The European Union warned Tuesday that Bolivia’s decision to nationalize its natural gas industry could hurt world energy markets.
Across Bolivia’s border, Brazilian President Luiz Inacio Lula da Silva called an emergency meeting to assess the impact on Brazil — the biggest buyer of Bolivian gas and the owner of Petroleo Brasileiro SA, one of Bolivia’s biggest gas producers.
President Evo Morales ordered troops Monday to surround 56 natural gas installations throughout the Andean nation and threatened to evict foreign companies unless they gave Bolivia control over production within six months.
The decree fulfills Morales’ election promise to increase state control over the country’s natural resources, which he says have been “looted” by foreign companies. It also solidifies his role alongside Venezuela’s Hugo Chavez and Cuba’s Fidel Castro in Latin America’s new axis of leftist leaders opposed to U.S. and corporate influence in the region.
Morales was elected in a landslide in December and took power in January.
On Monday, he said the nationalization of the hydrocarbons sector “was just the beginning, because tomorrow it will be the mines, the forest resources and the land.”
While EU nations import little natural gas from the South American country, bloc spokesman Ferran Tarradellas Espuny said the move “may have a negative impact on markets, because the markets are now subject to considerable pressure as far as prices are concerned.”
Morales’ announcement followed a trend by oil- and gas-rich Latin American nations to exact a larger share of profits from the extraction of fossil fuels.
Ecuador is arguing with Washington over a new oil royalties law. Last month, Chavez ordered the seizure of oil fields from France’s Total and Italy’s Eni SpA when the companies failed to comply with a government demand that operations be turned over to Venezuela’s state oil company, Petroleos de Venezuela SA.

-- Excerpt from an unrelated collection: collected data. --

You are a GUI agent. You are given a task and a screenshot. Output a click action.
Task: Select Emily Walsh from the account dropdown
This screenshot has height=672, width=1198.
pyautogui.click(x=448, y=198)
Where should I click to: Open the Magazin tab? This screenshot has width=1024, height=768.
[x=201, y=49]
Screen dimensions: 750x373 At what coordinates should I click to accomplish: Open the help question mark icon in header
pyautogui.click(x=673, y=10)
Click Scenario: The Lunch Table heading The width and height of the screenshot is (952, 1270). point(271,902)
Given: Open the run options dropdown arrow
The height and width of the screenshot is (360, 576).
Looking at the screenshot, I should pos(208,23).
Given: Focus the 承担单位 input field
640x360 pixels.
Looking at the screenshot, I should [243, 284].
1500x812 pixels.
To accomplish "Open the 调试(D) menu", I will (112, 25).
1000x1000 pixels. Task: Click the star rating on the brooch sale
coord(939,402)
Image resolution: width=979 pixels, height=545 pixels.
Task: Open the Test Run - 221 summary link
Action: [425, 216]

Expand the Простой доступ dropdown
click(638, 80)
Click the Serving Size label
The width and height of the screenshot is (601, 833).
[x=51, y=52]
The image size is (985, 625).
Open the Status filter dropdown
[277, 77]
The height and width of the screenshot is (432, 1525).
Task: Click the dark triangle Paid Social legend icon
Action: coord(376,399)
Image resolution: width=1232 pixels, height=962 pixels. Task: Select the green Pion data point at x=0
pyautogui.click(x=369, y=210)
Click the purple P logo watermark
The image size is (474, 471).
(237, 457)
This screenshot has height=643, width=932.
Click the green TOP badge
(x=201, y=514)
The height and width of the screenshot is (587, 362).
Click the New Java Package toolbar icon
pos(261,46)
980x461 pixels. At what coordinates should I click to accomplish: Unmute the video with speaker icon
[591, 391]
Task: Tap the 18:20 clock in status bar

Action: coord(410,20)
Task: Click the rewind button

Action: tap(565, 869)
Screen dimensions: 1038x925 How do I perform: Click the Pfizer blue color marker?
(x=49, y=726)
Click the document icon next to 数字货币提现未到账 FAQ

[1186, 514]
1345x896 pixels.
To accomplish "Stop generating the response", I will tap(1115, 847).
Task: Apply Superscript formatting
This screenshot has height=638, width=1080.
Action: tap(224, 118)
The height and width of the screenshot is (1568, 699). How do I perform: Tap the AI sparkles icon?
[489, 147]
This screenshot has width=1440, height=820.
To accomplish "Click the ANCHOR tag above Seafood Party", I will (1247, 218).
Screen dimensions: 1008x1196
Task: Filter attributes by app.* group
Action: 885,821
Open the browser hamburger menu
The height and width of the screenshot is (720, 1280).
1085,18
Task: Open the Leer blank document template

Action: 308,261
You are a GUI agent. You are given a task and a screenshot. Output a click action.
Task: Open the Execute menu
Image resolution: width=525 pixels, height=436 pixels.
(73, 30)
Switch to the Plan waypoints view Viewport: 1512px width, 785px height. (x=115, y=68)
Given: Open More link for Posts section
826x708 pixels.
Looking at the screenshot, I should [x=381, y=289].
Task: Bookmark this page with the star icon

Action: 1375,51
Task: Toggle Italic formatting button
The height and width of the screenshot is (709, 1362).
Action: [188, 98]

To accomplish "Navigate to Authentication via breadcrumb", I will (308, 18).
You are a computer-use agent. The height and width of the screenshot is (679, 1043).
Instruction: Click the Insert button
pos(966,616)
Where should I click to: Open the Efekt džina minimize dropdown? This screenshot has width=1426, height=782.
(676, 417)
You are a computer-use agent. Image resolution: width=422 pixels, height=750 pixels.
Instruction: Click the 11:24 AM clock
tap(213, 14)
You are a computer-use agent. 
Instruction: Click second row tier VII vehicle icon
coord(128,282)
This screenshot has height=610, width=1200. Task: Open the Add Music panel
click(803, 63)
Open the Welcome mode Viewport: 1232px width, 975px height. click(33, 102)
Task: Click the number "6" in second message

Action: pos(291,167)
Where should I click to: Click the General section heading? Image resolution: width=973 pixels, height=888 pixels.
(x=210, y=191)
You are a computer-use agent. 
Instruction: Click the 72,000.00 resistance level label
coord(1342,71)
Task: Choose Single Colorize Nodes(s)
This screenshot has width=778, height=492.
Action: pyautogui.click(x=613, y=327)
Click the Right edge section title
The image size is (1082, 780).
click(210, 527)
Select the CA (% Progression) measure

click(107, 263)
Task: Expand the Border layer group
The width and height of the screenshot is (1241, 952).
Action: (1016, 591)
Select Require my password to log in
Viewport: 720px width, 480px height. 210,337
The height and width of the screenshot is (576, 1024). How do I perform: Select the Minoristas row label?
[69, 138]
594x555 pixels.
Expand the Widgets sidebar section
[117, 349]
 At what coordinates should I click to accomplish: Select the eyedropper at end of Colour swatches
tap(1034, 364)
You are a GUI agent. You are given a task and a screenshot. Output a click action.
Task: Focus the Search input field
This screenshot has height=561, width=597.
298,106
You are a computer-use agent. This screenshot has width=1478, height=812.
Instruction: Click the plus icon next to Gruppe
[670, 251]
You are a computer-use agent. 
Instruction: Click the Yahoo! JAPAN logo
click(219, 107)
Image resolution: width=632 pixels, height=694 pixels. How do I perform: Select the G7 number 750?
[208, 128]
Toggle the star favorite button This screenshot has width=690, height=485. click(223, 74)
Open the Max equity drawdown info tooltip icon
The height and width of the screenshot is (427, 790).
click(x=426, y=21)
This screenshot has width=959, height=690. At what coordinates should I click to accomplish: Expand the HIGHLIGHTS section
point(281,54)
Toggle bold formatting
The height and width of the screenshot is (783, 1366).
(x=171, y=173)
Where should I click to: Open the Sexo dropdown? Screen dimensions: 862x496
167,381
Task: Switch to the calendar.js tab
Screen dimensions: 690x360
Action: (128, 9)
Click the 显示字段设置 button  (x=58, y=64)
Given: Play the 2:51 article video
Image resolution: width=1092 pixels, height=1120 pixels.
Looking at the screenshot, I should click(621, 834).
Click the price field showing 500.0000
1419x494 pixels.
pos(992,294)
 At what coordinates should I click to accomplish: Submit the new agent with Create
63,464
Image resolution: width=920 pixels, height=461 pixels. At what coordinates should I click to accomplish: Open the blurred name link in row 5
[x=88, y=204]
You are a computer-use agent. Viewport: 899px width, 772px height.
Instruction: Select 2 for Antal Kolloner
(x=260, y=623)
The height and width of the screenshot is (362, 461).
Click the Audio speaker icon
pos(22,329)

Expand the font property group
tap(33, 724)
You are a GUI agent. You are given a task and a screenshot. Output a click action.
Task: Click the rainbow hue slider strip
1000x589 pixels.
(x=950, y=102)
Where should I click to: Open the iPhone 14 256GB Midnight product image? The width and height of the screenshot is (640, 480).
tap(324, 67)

Bolivia has South America’s second-largest natural gas reserves after Venezuela.
Morales ordered all foreign companies to turn over most production control to Bolivia’s cash-strapped state-owned oil company, Yacimientos Petroliferos Fiscales Bolivianos, or YPFB. Engineers with the Bolivian company were ordered to installations and fields tapped by the foreign companies, and Morales said the companies have six months to agree to new contracts or leave Bolivia.
Immediately after Morales spoke, about 100 soldiers took control of the Palmasola refinery in the eastern city of Santa Cruz. Most stood before the gates of the refinery, which is run by Brazil’s Petroleo Brasileiro SA, or Petrobras.
Brazil is Bolivia’s biggest natural-gas client, followed by Argentina, and Brazil’s demand has been rising rapidly due to power generation, cooking and automotive needs.
Petrobras President Sergio Gabrielli said officials were seeking “to secure our rights” to Bolivian gas and the $1.6 billion Petrobras has invested in Bolivia since the mid-1990s. He called the decree by Morales “a unilateral measure adopted in an unfriendly way.”
Speaking before thousands of supporters at the presidential palace, Morales thanked the armed forces for supporting his decree and said “foreign petroleum companies that announced they will freeze their investments can leave.”
Foreign companies extracting and exporting Bolivia’s gas have invested about $3.5 billion over the last decade.
But new investments largely have been frozen since last year over concerns about what Morales’ nationalization plan would mean for producers.
The European Commission said it also would study the impact on Bolivia’s economy and on foreign investors there. Besides Petrobras, most of the biggest natural gas players are European. They include Britain’s BG Group PLC and BP PLC, Petrobras, Spanish-Argentine Repsol YPF SA, France’s Total SA and U.S.-based Exxon Mobil Corp.
Repsol shares fell 2 percent to $29.29 in Madrid on Tuesday, but the news did not affect shares of the other companies. Analysts say Repsol’s rights to gas in Bolivia represent about a third of the company’s total oil and gas reserves, a much larger percentage than the other companies’ reserves.
Multinational companies that produced 100 million cubic feet of natural gas daily last year in Bolivia will be able to retain only 18 percent of their production, with the rest being given to the Bolivian state-owned company.
In Madrid, Spain’s government expressed “deep concern” about the decree to nationalize the sector.
“The government hopes that in the 180 days period announced by the Bolivian president for foreign companies to regularize their current contracts, there is authentic negotiation and dialogue between the government and the different companies in which each other’s interests are respected,” Spain’s Foreign Ministry said Monday.
Landlocked Bolivia must sell to its neighbors because it lacks a pipeline to ship gas to the Pacific Ocean and from there to Asia, Mexico or the United States.
In the past, YPFB produced Bolivia’s natural gas, but it was reduced to an administrative role in the mid-1990s after the industry was privatized.
Some industry experts expressed serious doubts about Bolivia’s ability to run the gas fields.
“They have no technicians; no trained people,” said Andres Stepkowski, a petroleum consultant in Santa Cruz.